BEGIN Information supplied

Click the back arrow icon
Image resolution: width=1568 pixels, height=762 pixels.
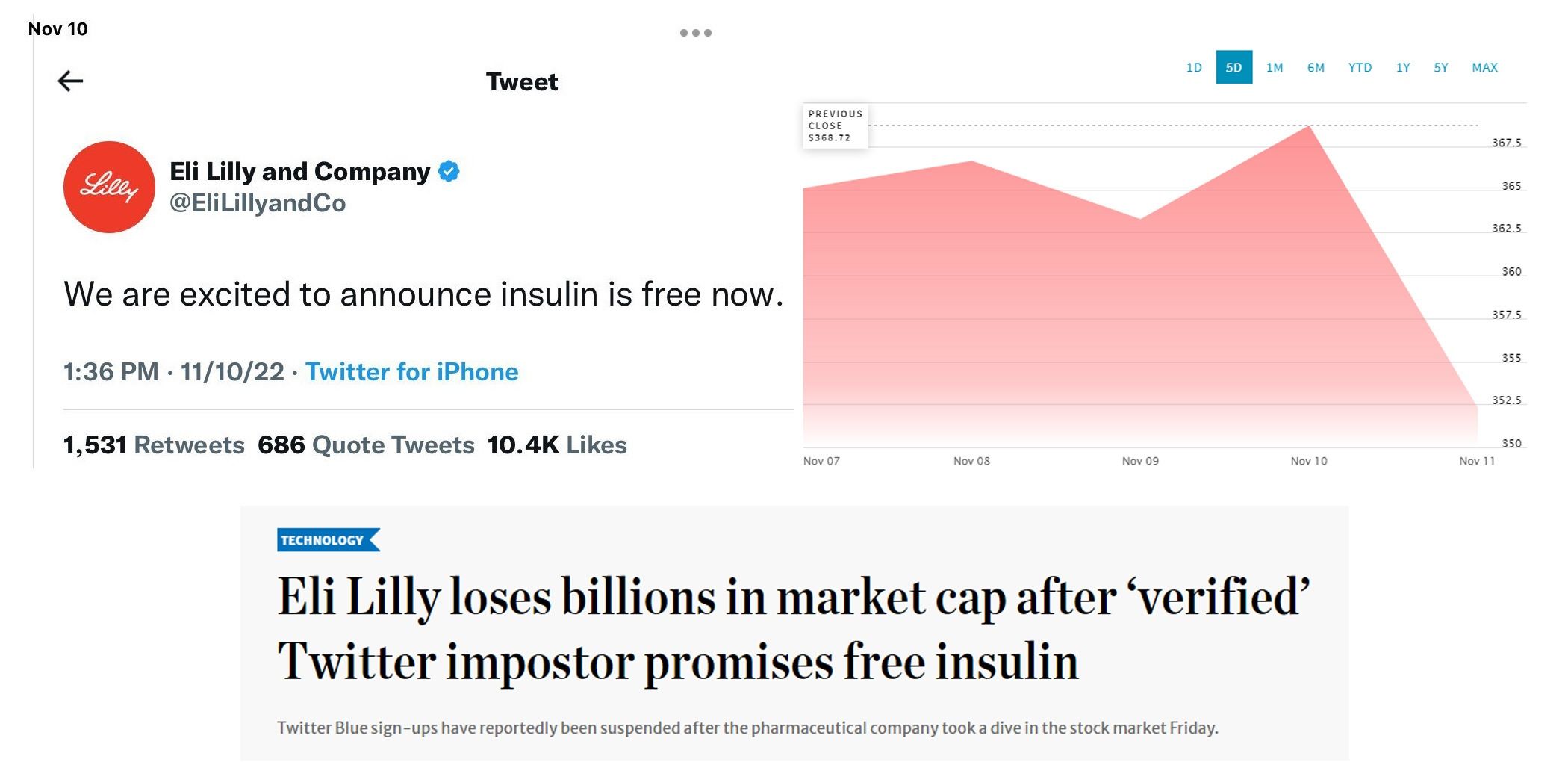70,81
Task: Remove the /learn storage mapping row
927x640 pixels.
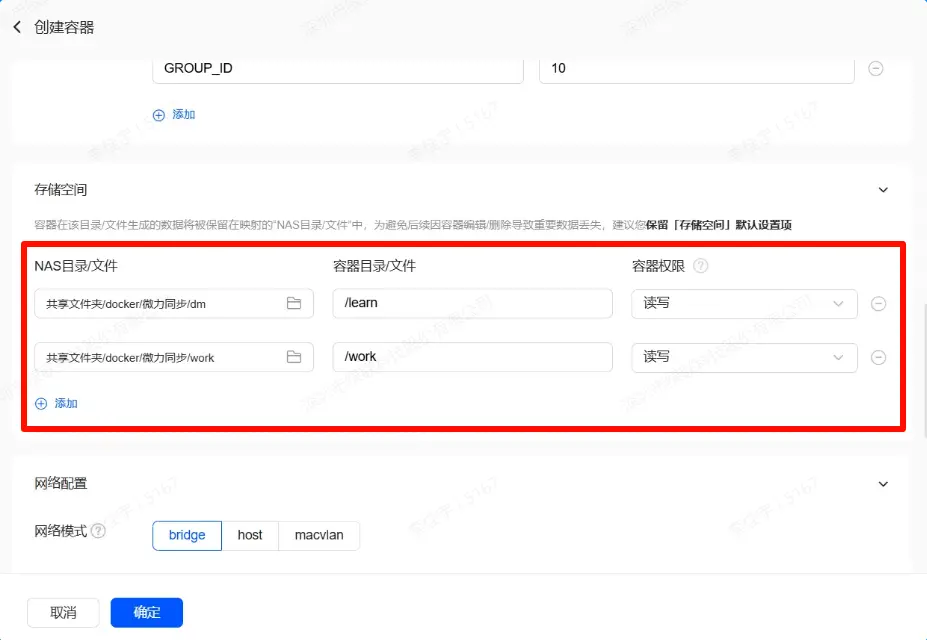Action: click(878, 304)
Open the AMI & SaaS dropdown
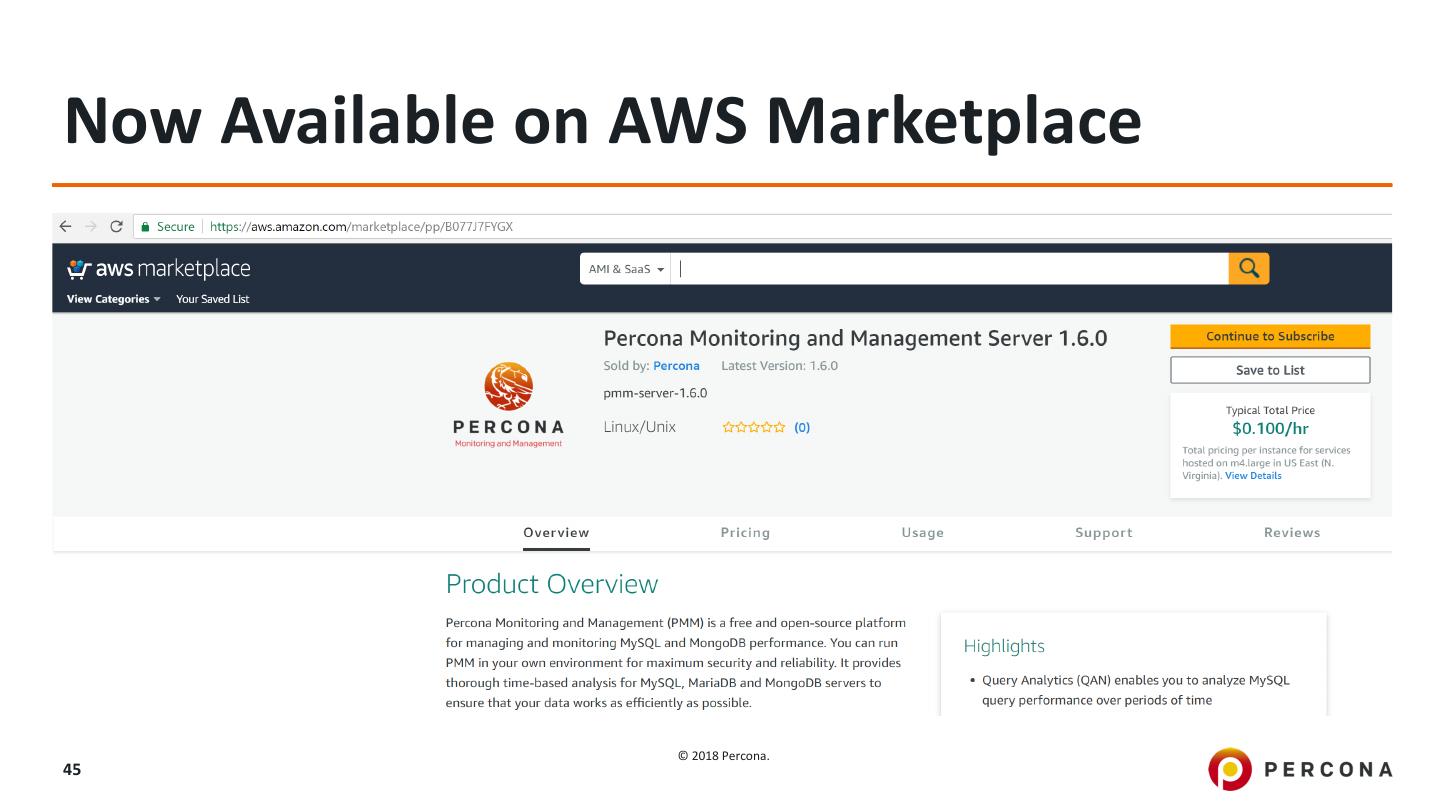The width and height of the screenshot is (1440, 810). pyautogui.click(x=626, y=269)
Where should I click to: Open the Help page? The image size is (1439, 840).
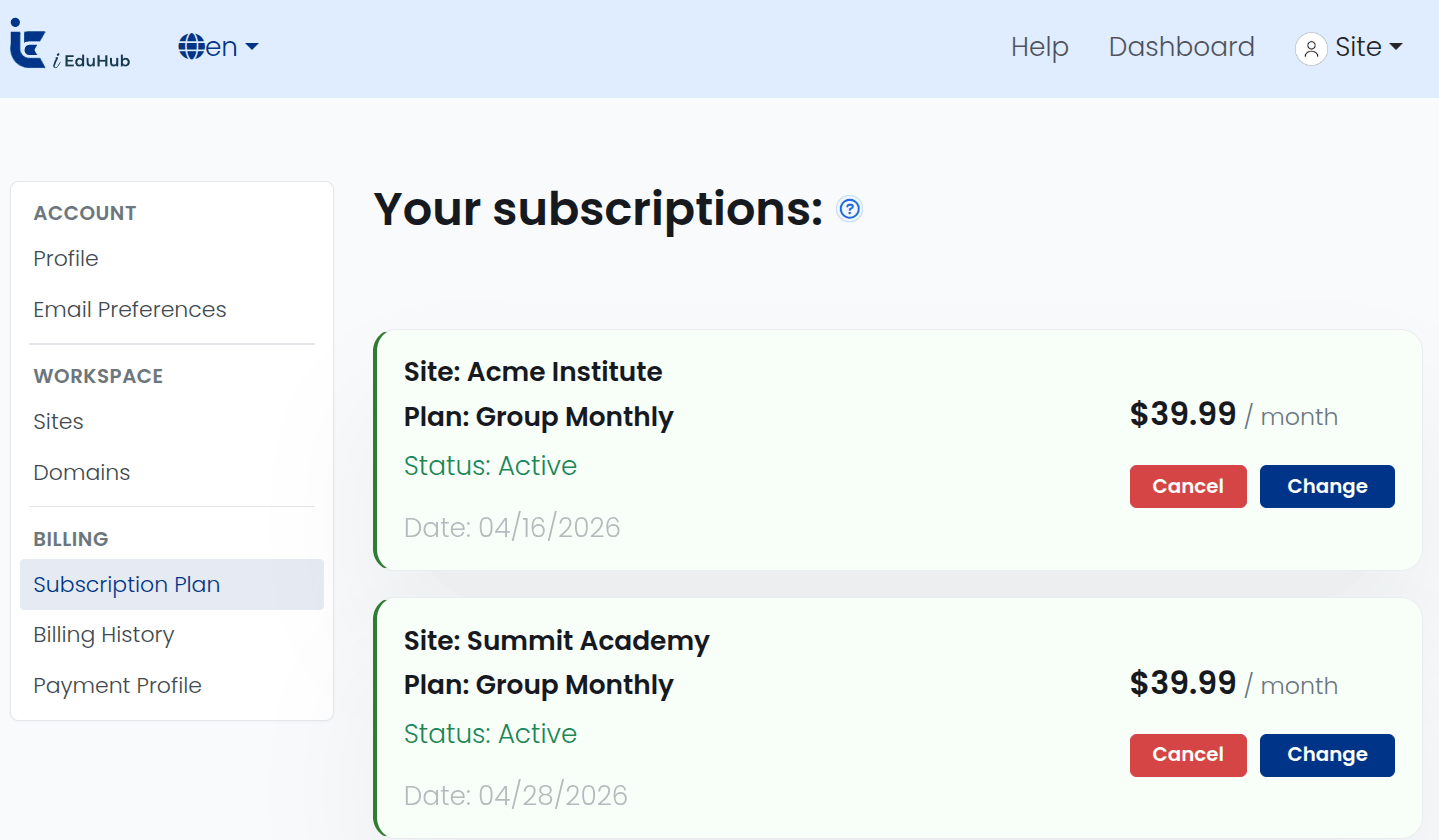click(x=1040, y=47)
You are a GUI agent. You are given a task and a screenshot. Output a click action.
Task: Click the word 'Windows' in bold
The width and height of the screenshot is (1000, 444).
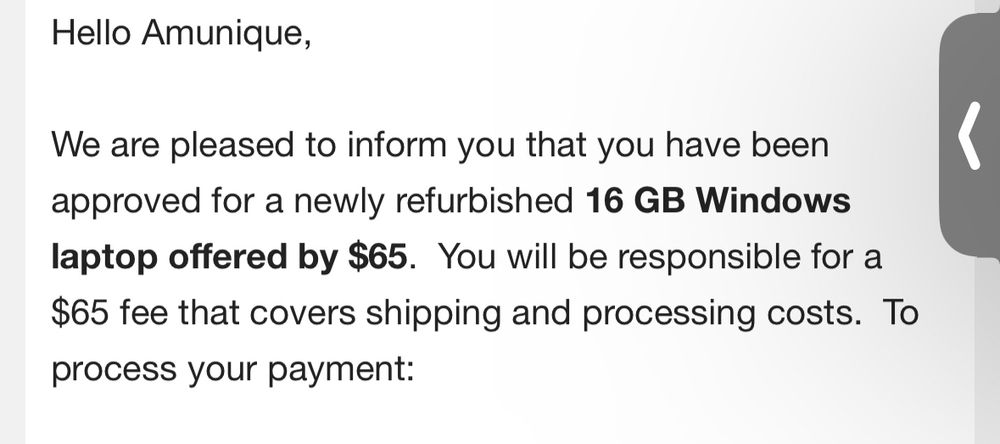(773, 201)
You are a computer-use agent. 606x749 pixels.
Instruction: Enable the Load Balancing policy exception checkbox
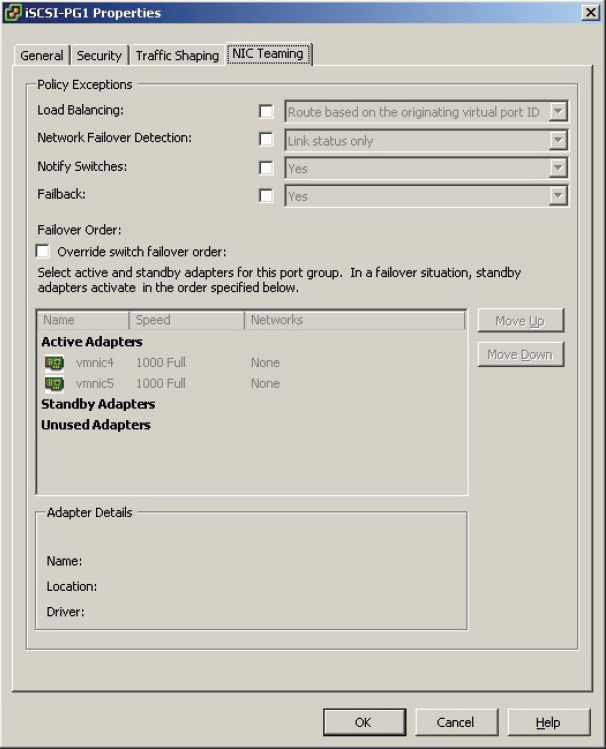266,112
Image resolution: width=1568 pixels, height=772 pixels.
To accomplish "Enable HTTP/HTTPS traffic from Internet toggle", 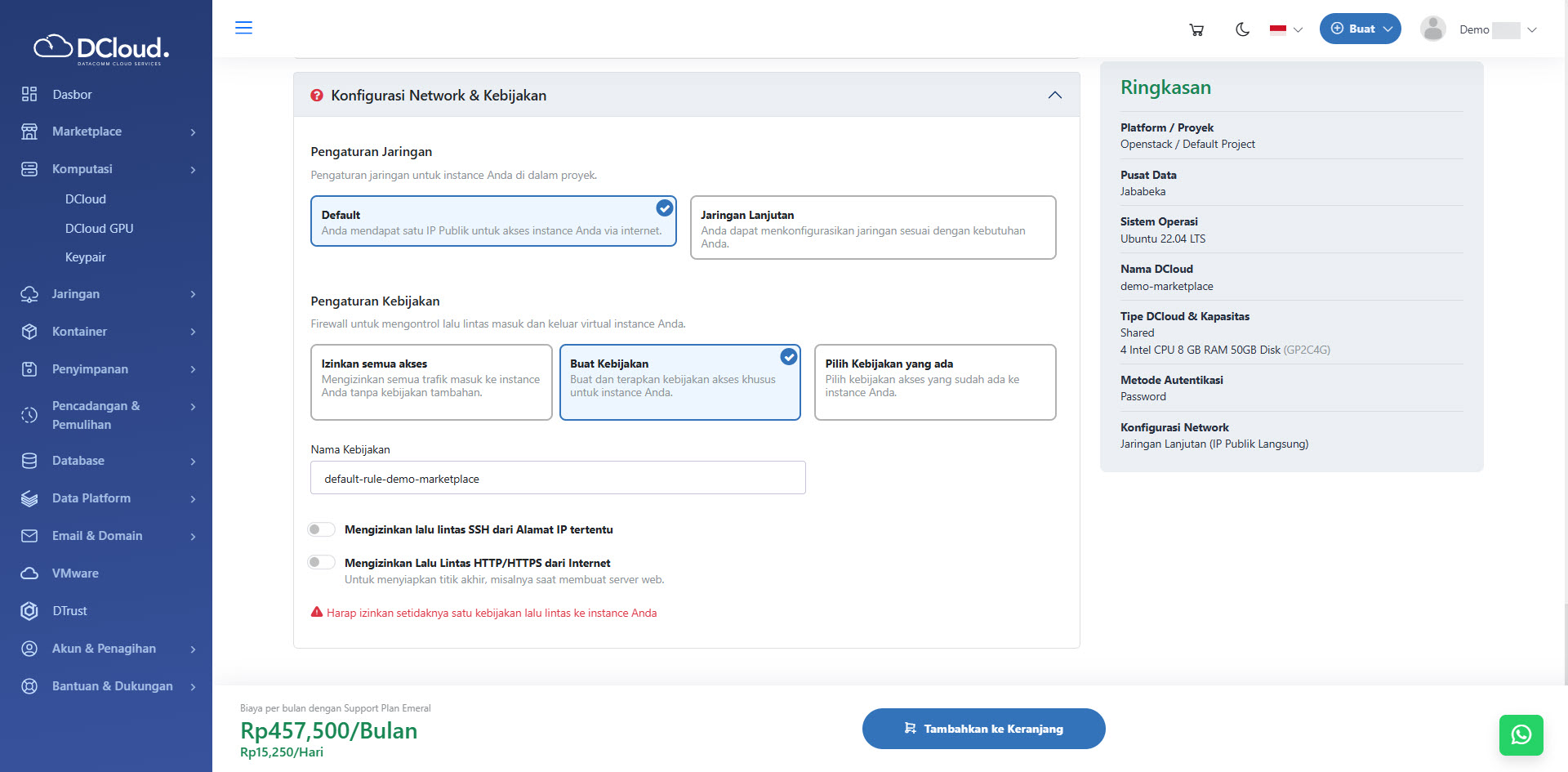I will pos(322,562).
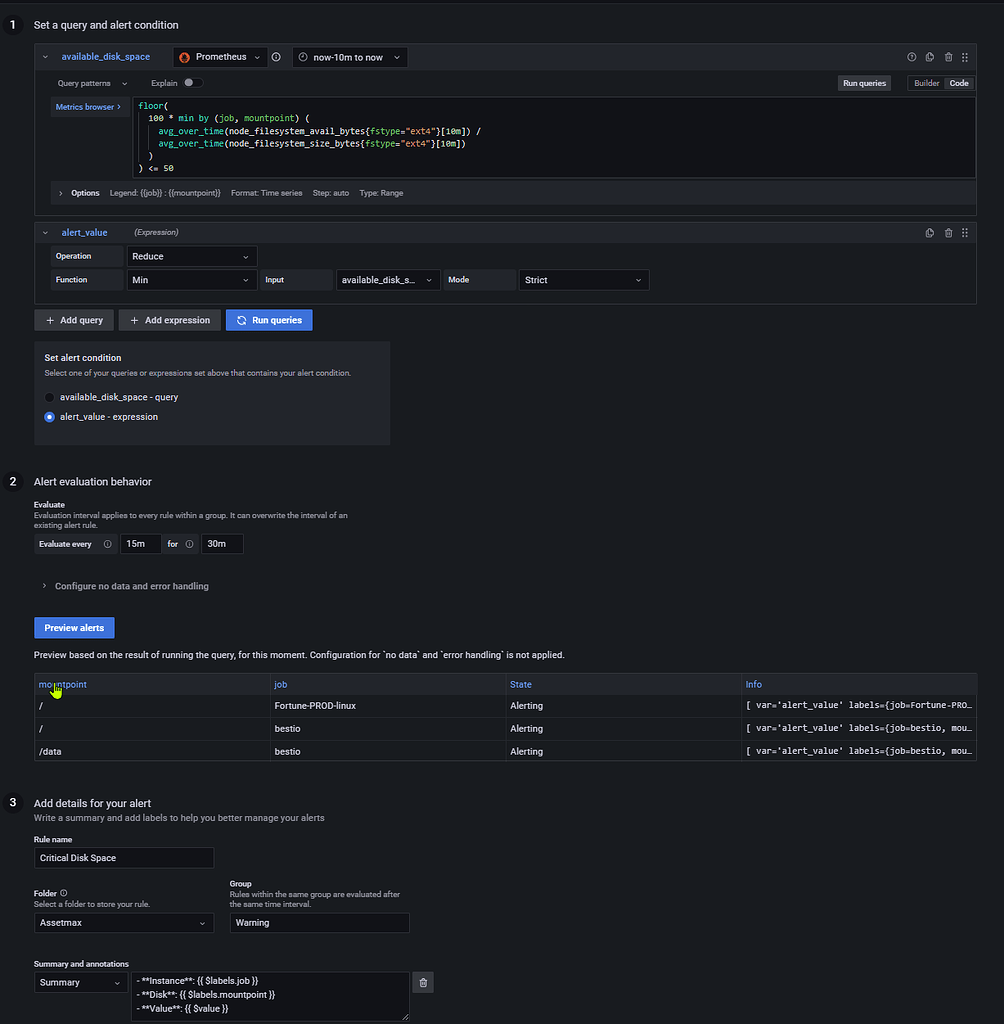Switch to the Code tab
The width and height of the screenshot is (1004, 1024).
point(957,83)
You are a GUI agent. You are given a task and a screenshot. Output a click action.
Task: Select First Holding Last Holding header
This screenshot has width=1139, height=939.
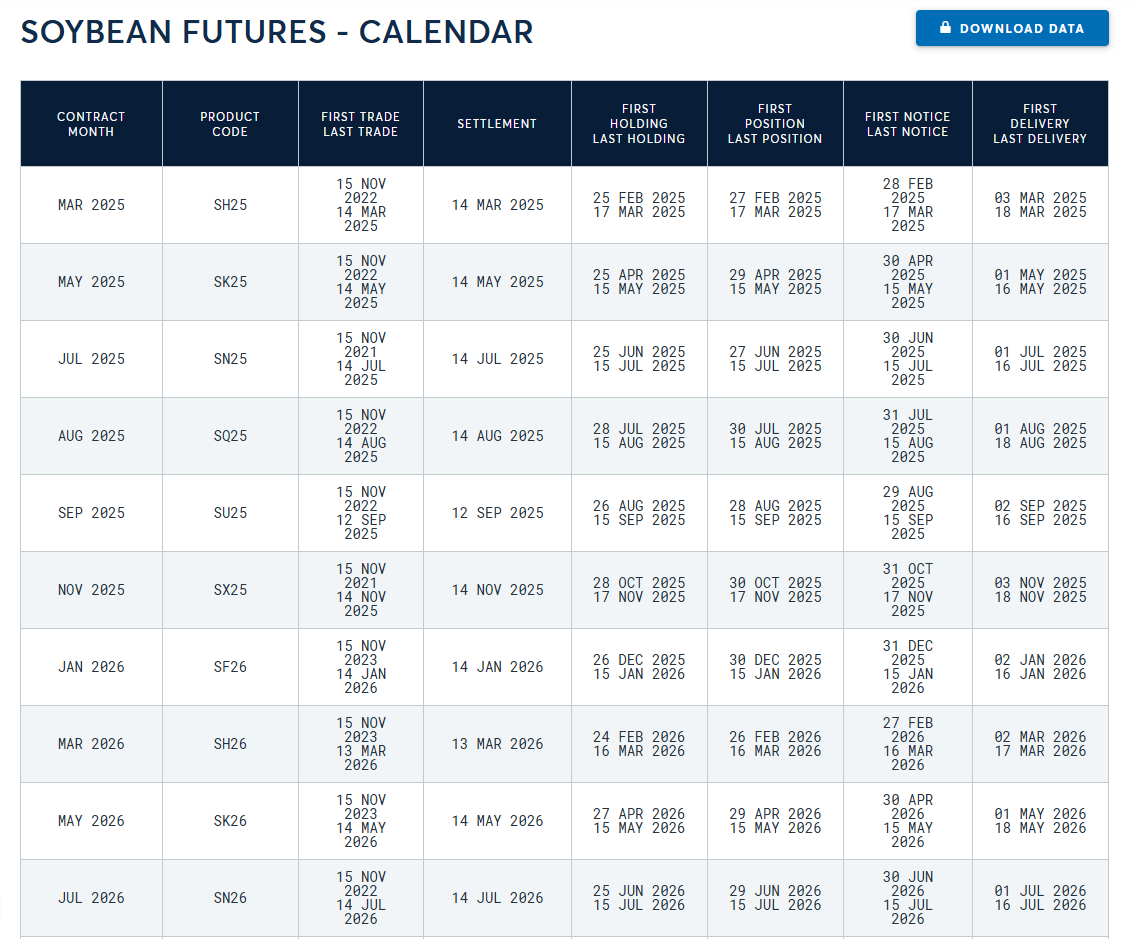click(639, 124)
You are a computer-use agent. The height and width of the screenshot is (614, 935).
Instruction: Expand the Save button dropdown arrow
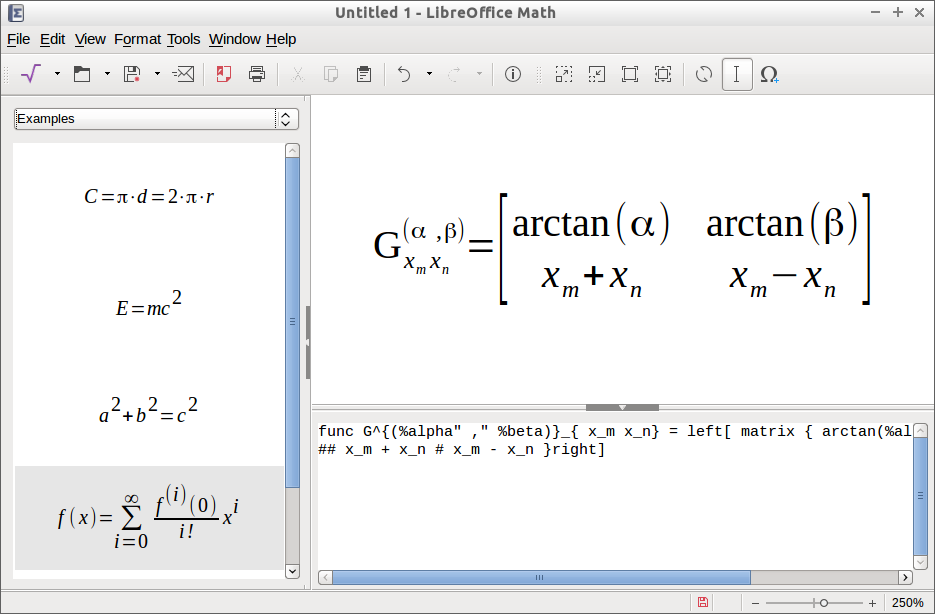(157, 74)
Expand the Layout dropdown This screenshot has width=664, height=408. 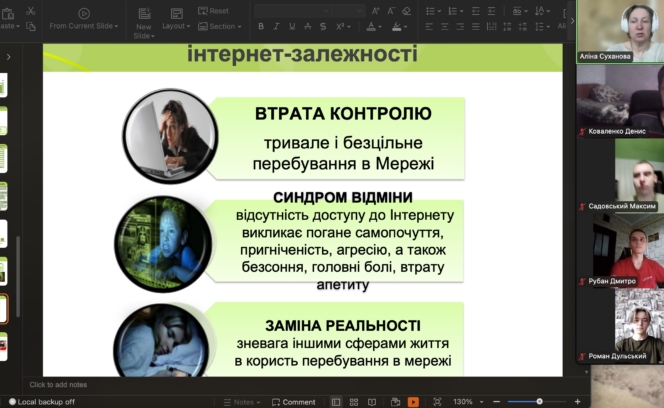[x=177, y=26]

END Information supplied

Go through the data above and count the lines that hold "agent". Respond with the number and no other words.

4